New Mexico Noir: The Lost Brother

My family had left me hanging. They used to be my sheltering tree, and then they dispersed like leaves torn off in a wind storm. And, yes, awful windstorms tear through New Mexico regularly.

My parents had given their retirement barbecue and, soon afterward, disappeared to Colorado. My brother, Matthew, was still around, but he was impossible to reach by phone or otherwise. I called him over and over throughout the day on Saturday, always connecting with an inhuman voice mail, an electronic female voice that refused to give out any information, except that “the party you are attempting to reach is not available. Please leave a name, number, and message and somebody may return your call.”

Late in the afternoon, as Angelica and I drank iced tea together in her back yard, Anthony called. I had hoped to ask Matthew a few questions before talking to Anthony, but that obviously wasn’t going to happen.

“What’s up?” he asked.

“Not much. I was wondering if you’d call me today. My ex is causing me trouble.”

“From what I know about Victor, that’s normal. You up for going through some boxes with me today?”

“I don’t think so. It’s Saturday, and I need the weekend off. I need to think.”

“I think you’re too far in this to back out, now, Ella.”

My hand was slippery from sweat. It was so hot, and my heart was thudding. I drank the watery dregs of tea and melting ice. “Meaning what?”

“Nothing. Monday morning will be fine. Where are you planning on staying? Are you going back to your apartment?”

“I don’t know yet. Maybe I’ll stay where I’m at. Maybe I won’t. Maybe I’ll move to Mexico.” Mexico suddenly seemed a safe haven, a place to rest beneath leafy trees on grass. It was hotter across the border, I reminded myself.

“Don’t go to Mexico, not a good idea. I’ll pick you up at your friend’s house on Monday morning.”

I pressed the glass against my forehead. “Monday’s fine.” Surely, Matthew would return my call before Monday. If he didn’t, Mexico was still an option.

In my head, Mexico was a better place than it was in reality. I envisioned the coolness of the bright, multi-colored houses, rows and rows of them. Why didn’t we have the color aesthetic of the Mediterranean? It seemed to offset the idea of heat.

Matthew and I had visited Juarez not so long ago, in the days when we didn’t need a passport to walk back across the footbridge into El Paso. The plaza there was lovely, spread out beneath the Juarez Cathedral with its tall spires reaching well beyond the gates that protected the building. Three people tried to sell my brother roses to give me, thinking we were a couple. It was true; we looked little alike. He had black hair like our mother, and I had my father’s blond hair.

It was so hot that day in Juarez, hotter by degrees than up North in Albuquerque, and we wanted to lay our heads in the grass, but the grass was gated off and not open during the day as the church was. We took a tour of the church, instead, and the tour guide was pleasant, not to mention, impressed by our handle of Spanish. He was only too happy to give up his English speech for his native Spanish.

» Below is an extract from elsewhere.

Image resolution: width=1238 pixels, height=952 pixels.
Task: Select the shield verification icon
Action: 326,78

We toured the church, we ate in a tourist restaurant, we drank a bucketful of beers, and we walked back home and felt that we could breathe at liberty again. Despite the roses and the spires and the beauty; despite the language and the church and our own prayers offered there, we didn’t feel free at all in Juarez.

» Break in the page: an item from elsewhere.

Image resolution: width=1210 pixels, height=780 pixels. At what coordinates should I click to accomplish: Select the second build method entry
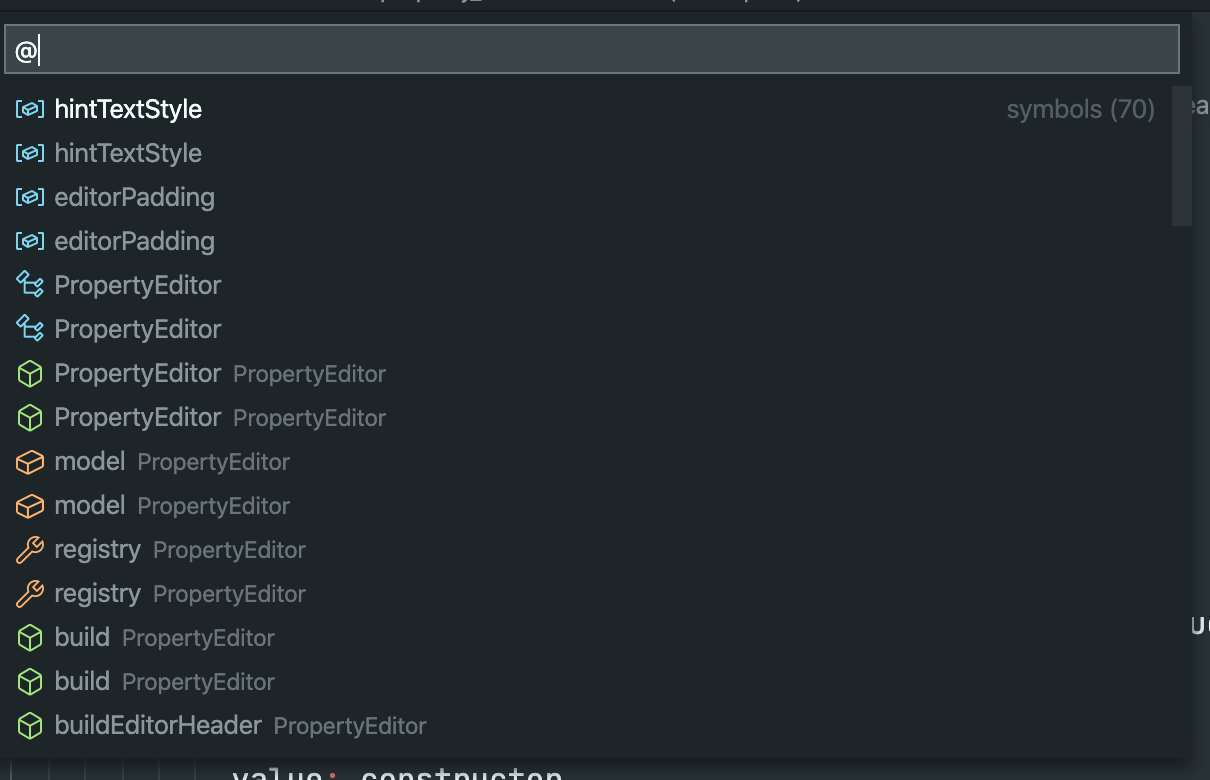click(588, 681)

I wasn’t certain, now, where I could feel at liberty again.

“Angelica, would you mind if I borrowed your car to drive to my brother’s house? I’d walk or take the bus, but I’d hate to waste the time when I don’t know if he’ll actually be there.”

“I’ll take you if you want. Hey, we could go to the flea market afterward.”

I gave her a pained look. “It’s so hot at the flea market. There’s too many people there.”

“But I always find such cool stuff there.”

“Could you possibly fit any more furniture in your house?”

“I can always make room for more, but you’re right, it is really hot and crowded. Do you want to go to the mall, instead?”

“You hate the mall. I hate the mall. Hey, great idea, let’s go there. It’s air-conditioned.”

After Angelica and I attempted to make ourselves gorgeous in front of the bathroom mirror, we dragged her sons, kicking and screaming into the back seat of her Corolla. None of us appreciated the mall, actually. Her sons would have preferred to play violent military games on their computer. Angelica would have preferred to put a new walnut stain on a roughed up antique umbrella holder, and I would have enjoyed a day of discovering exciting used paperbacks at Birdsong Books.

Instead, we jammed ourselves into the hot car and drove to my brother’s house, where he used to live with his wife until she walked out on him. I was overjoyed when I saw his car in the driveway.

He was less happy to see me.

I smacked his head. “I’ve been trying to get a hold of you.”

“Ow. I’ve been busy. What do you want?”

“I need to know about Anthony.”

“Who?”

“Carrillos. You went to school with him.”

My brother was a terrible liar. His face mocked me, even while he attempted confusion. “Oh, I think I know who you’re talking about. He was the little shithead who was in love with my sister. Yeah, you, but mostly a younger you in the family portrait Mom sent me.”